9 Tips to Secure Your Unified Communications System
The voicemail hacking scandal at News of the World has led many people to wonder about the security of their own voicemails and phone calls. Voicemail hacking is possible with some technical skills and caller ID spoofing – especially if the user doesn’t take the most basic step of using a password to protect their voicemail account. Organizations should follow best practices to protect the privacy and security of their unified communications (UC) systems.
- Enforce strong passwords. Don’t let employees use common passwords like “123456” or “iloveyou.” Many people choose simple passwords, despite the glaringly obvious risks. Make sure your organization follows best practices for choosing strong passwords: between 8-14 characters long with a combination of lower and upper case letters, numbers, and a special character. However, remember not to make the password requirement too burdensome, or they’ll just write it down on a sticky note and paste it to their screens. ShoreTel helps you lighten the load of enforcing passwords—which are required before using ShoreTel Communicator and voicemail. Both user and administrator passwords must be changed when a worker first logs into the ShoreTel system. Passwords must meet the requirements set by the system administrator. ShoreTel also integrates with Active Directory, which makes it easier for users to sign-on to multiple applications with a single password.

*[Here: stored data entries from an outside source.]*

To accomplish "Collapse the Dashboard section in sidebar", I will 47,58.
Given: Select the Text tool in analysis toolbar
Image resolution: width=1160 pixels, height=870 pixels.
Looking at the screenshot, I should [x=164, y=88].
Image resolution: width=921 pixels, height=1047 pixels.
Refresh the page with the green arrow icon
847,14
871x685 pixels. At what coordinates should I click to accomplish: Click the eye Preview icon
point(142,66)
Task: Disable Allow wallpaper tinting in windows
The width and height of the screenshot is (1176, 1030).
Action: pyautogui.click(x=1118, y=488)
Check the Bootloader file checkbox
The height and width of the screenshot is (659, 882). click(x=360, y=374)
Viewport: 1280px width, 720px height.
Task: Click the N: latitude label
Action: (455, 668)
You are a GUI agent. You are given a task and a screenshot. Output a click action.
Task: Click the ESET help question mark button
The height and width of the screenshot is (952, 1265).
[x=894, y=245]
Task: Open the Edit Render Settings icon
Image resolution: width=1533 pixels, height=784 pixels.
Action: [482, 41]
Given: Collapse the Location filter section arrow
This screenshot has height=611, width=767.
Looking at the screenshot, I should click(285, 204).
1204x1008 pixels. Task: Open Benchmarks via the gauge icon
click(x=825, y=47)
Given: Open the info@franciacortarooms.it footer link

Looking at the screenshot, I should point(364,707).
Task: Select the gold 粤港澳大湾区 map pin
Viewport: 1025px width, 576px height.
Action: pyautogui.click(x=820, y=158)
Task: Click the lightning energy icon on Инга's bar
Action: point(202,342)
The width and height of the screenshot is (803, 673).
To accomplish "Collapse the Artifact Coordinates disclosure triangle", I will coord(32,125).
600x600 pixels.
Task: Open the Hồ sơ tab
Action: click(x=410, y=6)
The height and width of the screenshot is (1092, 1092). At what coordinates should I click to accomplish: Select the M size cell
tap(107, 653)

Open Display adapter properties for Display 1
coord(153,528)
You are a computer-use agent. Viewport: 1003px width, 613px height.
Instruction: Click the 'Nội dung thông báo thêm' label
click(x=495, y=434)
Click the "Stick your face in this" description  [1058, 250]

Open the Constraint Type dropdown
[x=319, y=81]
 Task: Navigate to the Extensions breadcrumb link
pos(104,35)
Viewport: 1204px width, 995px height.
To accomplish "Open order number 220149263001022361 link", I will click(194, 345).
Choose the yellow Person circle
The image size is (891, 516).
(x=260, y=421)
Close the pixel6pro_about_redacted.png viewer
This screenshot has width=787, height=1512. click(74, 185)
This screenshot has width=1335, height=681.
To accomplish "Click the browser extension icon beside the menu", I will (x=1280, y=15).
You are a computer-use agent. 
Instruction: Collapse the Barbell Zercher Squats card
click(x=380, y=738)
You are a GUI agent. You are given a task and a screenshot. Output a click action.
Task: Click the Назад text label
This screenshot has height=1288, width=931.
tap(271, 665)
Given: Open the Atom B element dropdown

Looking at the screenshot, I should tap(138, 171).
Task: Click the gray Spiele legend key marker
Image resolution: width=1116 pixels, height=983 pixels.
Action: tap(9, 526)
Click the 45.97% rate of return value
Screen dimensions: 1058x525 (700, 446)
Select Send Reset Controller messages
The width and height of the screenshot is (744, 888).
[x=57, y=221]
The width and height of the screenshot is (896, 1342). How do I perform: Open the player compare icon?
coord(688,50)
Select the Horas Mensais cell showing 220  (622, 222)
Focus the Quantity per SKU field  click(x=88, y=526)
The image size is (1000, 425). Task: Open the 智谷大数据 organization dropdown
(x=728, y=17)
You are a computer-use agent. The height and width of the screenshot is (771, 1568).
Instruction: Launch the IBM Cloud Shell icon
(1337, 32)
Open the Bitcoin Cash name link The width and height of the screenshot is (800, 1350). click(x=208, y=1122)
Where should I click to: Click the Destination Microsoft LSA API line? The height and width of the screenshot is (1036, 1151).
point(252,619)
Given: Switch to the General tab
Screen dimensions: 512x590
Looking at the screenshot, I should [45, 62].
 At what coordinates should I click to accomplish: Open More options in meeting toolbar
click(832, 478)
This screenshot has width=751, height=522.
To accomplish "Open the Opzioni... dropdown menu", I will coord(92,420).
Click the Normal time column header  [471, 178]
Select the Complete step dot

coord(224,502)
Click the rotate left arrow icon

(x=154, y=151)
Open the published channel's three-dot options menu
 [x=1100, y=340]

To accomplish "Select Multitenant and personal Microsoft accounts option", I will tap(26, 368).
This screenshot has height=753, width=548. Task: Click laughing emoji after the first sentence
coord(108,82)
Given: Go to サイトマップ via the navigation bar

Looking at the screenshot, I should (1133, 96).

- Use firewalls to protect the corporate network. Protecting the UC system means first protecting the network with defenses including firewalls, intrusion prevention/detection (IDP), and in some instances session border controllers (SBCs). Firewalls prohibit unauthorized traffic from entering or leaving the network, which protects the organization from external attacks. IT can create rules to control what types of applications and traffic are allow to pass to the internal network. An IDP is another layer of protection, as it can block malicious traffic and help protect against denial-of-service attacks, worms and trojans. If you use an IPS, make sure it provides protection from application-level VoIP attacks. If your organization uses SIP trunks to connect to the wide-area network, then you should also use a SIP-capable firewall or an enterprise SBC. With a SIP-capable firewall or an SBC, IT can maintain control over what traffic can travel between the LAN and the outside world. ShoreTel resells InGate SIParator, so organizations can manage and control SIP traffic securely and establish policies for network access.
- Protect against eavesdropping. Unscrupulous employees or outsiders may eavesdrop on key employees’ VoIP conversations, which could lead to the exposure of confidential information. IP voice should be protected against unauthorized recording, playback and other forms of electronic snooping. When protecting sensitive communications, you can be assured that ShoreTel offers 128-bit media encryption, which is the strongest protection against electronic eavesdropping and replay attacks. ShoreTel also uses SSL/TLS to protect instant messaging sessions.
- Prevent service fraud and thefts. Service thefts are a well-known threat to telecom managers, as people may try to break into the phone system to make hundreds of costly international calls. You can take steps such as using strong passwords, limiting the redirection of incoming calls to outside numbers and using call detail reporting to monitor and log international call activity.
- Use VPNs to protect remote workers. Many remote workers use the public Internet to connect to corporate headquarters. It’s key to secure this connection so that communications cannot be snooped. Organizations can use the ShoreTel VPN Concentrator to connect remote IP phones to the rest of the system. Remote workers simply connect a ShoreTel IP phone to a broadband router and, with minimal effort, a secure tunnel is established to the ShoreTel VPN Concentrator. Once connected, the phone acts as if it was located in the office—and the connection is secure.
- Prioritize voice over data traffic. Organizations can use a variety of bandwidth management methods to ensure that bandwidth is readily available for time-sensitive voice communication and collaboration. Organizations can use virtual LANs (VLANs) to separate voice traffic from data traffic, which improves both performance and security. With ShoreTel, VLANs can be set up automatically, which saves time. In a larger or multi-site network, you may consider using quality of service (QoS) to prioritize voice traffic over data traffic. Traffic shaping can be used to allot bandwidth to specific applications, so even if the network is under attack, there is still bandwidth available for voice traffic.
- Pay attention to physical security. Physical security is your first line of defense, but it is often overlooked. Your buildings, data centers and wiring closets must be locked and secured and accessible only by authorized personnel.
- Perform regular security maintenance. Perform regular patching and keep security protections up to date all systems, including desktops, laptops, and servers—as well as the UC system itself. Administrators can use the Web-based ShoreTel Director to manage all voice applications across all locations. Multiple levels of administrative privilege are permitted, which for example allows day-to-day access for administrative staff while a few key personnel have complete system access.
- Consider the security architecture of the platform. Security is built into in the ShoreTel system architecture with an embedded system platform, distributed intelligence, and network-independent call control. The ShoreTel software runs on a hardened appliance that has no moving parts other than a fan. ShoreTel Voice Switches deliver 99.999% availability. Call control is distributed, with no single point of failure. Voicemail and automated attendant are also distributed in the Voice Switches as well, which provides remote survivability.